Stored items

★ ★ ★

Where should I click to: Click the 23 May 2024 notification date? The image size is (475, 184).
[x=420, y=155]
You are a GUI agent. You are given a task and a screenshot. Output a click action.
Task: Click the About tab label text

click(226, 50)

★ ★ ★

> _Description of the task_: Copy out each entry precisely. Leave nothing out.

> _Answer box_:
Where should I click to: Click the 23 May 2024 notification date? The image size is (475, 184).
[x=420, y=155]
You are a GUI agent. You are given a task and a screenshot. Output a click action.
Task: Click the About tab label text

click(226, 50)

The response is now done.